2. Branch out. For Kreitman, this meant venturing into footwear. The fashion industry is all about what's fresh. Kreitman saw a niche for high-end fanciful footwear that would complement her existing apparel lines.

3. Build a website. Initially, Kreitman sold through wholesale boutique accounts, but she needed an outlet that could generate sales 24/7, both directly and by driving business to the retailers that carry her lines nationwide.

Q:What personality trait helped get you through the lean times?

"My stubbornness and the way I think," says Kreitman, who previously taught at the college level. "My academic background trained me to think differently, to think things out."

Q:Was there a time you wanted to quit? why didn't you give up?

Some of Kreitman's best retail clients defaulted on payments, so she came close to closing shop more than once. She says, "I didn't quit because I would miss the creativeness!"

Q:What was your biggest mistake?

Kreitman had her trust violated several times before finding reliable partners. "Every day is a whole new scene," she says. "Now I'm a bit more cautious before I make decisions."

Eyes on the Prize
At her kitchen table in January 2001, Grandee Ann Ray started Grand Ideas, a corporate gift and specialty product fulfillment firm in Charleston, South Carolina. Though she began with little more than a cell phone, a fax and minimal inventory, Ray, 47, has grown the business to 2006 projected sales of more than $1 million.

Q:What are your top three tips for startups?

1. Visualize where you want to be. "Every day, do something to get yourself there," says Ray. "My vision was to have a million-dollar business."

2. Stay focused on your goals. "I wanted [to do] something autonomous and relationship-oriented," Ray explains.

3. Do what you say you're going to do, and do it on time. "My customers know they don't have to worry when I'm working on a project for them."

Q:What advice can you give on growing a business?

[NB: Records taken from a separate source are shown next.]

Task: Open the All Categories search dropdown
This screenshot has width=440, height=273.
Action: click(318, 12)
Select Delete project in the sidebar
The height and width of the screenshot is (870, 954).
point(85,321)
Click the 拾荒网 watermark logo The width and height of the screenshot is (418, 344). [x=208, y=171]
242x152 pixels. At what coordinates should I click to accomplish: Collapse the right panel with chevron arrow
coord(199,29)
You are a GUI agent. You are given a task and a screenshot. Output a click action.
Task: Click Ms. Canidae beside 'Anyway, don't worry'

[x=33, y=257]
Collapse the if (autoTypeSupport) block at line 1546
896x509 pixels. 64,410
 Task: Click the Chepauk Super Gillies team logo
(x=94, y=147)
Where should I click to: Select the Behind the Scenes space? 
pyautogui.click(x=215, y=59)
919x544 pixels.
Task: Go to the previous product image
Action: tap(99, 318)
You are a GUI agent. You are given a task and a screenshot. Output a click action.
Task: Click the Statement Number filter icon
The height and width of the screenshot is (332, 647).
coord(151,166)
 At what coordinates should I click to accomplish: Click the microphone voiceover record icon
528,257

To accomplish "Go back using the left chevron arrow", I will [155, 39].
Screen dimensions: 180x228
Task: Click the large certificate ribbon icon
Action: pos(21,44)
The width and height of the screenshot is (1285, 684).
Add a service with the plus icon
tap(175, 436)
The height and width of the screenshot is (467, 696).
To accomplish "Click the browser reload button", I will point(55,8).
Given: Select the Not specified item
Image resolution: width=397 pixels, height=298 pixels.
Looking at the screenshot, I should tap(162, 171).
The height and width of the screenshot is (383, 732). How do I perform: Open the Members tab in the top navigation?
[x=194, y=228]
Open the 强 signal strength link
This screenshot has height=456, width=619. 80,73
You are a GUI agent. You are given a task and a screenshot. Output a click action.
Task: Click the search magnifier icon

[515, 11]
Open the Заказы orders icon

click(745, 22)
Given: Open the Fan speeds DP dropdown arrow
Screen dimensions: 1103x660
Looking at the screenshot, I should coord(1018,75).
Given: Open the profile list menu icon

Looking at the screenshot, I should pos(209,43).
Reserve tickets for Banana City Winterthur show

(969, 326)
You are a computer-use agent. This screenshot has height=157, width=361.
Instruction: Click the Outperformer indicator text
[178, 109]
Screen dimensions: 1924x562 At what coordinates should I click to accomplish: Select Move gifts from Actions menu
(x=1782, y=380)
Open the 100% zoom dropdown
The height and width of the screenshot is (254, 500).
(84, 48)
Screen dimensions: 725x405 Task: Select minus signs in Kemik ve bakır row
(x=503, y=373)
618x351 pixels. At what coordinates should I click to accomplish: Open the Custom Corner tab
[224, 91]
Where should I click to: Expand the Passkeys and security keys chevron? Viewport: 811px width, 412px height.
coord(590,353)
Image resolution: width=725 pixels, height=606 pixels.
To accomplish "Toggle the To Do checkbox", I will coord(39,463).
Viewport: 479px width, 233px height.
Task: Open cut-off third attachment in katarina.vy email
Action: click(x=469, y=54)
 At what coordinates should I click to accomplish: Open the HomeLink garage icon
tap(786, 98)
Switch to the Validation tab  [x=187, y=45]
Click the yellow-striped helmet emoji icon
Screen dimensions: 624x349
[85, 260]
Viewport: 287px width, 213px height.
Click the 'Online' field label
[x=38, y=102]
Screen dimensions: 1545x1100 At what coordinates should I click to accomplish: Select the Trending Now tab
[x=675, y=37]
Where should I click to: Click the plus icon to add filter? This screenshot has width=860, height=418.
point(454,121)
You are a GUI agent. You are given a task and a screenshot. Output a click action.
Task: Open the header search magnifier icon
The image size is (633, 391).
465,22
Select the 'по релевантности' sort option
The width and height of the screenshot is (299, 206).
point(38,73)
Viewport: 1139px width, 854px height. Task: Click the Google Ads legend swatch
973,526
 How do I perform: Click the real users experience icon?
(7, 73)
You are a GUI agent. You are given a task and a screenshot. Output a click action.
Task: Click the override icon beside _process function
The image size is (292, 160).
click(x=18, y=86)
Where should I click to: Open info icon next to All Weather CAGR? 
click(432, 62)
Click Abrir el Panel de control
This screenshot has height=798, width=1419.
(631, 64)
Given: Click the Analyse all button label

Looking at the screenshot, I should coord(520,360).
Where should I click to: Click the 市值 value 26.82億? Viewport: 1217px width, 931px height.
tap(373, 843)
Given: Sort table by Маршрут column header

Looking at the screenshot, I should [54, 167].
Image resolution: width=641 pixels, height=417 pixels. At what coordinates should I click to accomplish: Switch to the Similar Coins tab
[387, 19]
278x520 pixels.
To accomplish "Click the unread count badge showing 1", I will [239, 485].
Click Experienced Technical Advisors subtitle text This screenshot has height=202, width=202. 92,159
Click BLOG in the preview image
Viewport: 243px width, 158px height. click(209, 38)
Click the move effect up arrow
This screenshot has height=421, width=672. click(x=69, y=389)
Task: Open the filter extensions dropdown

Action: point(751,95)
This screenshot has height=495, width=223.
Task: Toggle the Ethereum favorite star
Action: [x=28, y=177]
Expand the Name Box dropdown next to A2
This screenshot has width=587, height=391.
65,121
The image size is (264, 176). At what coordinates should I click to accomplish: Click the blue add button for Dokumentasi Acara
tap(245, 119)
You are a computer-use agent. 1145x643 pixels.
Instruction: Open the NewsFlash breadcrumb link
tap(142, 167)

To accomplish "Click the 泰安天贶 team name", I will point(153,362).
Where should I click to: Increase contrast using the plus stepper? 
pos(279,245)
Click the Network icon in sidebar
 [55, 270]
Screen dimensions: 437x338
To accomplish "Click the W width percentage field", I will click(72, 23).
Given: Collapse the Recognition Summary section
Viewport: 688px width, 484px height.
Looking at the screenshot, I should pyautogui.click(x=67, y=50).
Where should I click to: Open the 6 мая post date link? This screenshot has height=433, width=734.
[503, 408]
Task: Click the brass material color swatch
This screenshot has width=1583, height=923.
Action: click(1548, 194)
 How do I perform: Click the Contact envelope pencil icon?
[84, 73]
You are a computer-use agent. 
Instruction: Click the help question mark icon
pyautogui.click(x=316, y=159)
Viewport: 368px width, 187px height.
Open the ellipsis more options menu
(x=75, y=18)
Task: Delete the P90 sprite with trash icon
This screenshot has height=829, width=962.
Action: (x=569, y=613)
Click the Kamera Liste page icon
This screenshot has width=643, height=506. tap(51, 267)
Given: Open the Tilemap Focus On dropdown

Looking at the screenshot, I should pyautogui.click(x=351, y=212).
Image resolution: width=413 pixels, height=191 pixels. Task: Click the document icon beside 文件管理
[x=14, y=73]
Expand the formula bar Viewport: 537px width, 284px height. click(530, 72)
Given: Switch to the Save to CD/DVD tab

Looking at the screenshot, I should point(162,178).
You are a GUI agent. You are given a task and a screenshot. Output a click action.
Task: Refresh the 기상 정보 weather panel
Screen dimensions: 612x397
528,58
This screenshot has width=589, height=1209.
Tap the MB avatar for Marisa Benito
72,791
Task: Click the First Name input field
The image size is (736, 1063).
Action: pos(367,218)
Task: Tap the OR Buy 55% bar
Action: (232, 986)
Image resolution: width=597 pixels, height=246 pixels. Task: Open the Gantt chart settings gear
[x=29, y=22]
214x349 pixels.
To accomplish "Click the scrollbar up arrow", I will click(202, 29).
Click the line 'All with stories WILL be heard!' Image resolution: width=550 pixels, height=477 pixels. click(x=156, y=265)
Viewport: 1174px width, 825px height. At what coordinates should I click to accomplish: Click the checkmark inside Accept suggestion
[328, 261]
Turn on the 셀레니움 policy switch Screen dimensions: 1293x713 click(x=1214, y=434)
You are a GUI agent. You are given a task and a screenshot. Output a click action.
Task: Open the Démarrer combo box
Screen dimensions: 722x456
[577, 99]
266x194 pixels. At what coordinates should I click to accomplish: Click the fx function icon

1. Recruit and maintain a strong customer base, and deliver great service. "I love working with people and do whatever I can to help them find creative solutions," says Ray.

2. Get good help. When looking for help, you must know your weaknesses. Ray says, "I don't feel threatened by people who have talents I don't."

3. Get your technology in order. Ray swears by her BlackBerry, and she invested in a small-business server two years ago.

4. Hire a business consultant and a business manager. "It was the best thing I ever did," says Ray. "It helped me get a better focus on things"

Q:What personality trait helped get you through the lean times?

Ray attributes her success to her perseverance and diligence. Despite major legal and personal struggles (she started her company during a difficult divorce) and hard economic times after 9/11, Ray decided gift fulfillment offered the creativity and flexibility she yearned for.

Q:Was there a time you wanted to quit? why didn't you give up?

"About a year and a half ago, I was working 16-hour days, bogged down with operational details like bills, ordering and filing," says Ray. "I was pretty burned out, but I didn't want to go back to working for someone else, so my mantra was, 'I can do this!' That's what kept me going."

Q:What was your biggest mistake?

"Blindly trusting people." Ray had to pay over $14,000 in back taxes after her new accounting firm discovered sloppy reporting done by another firm.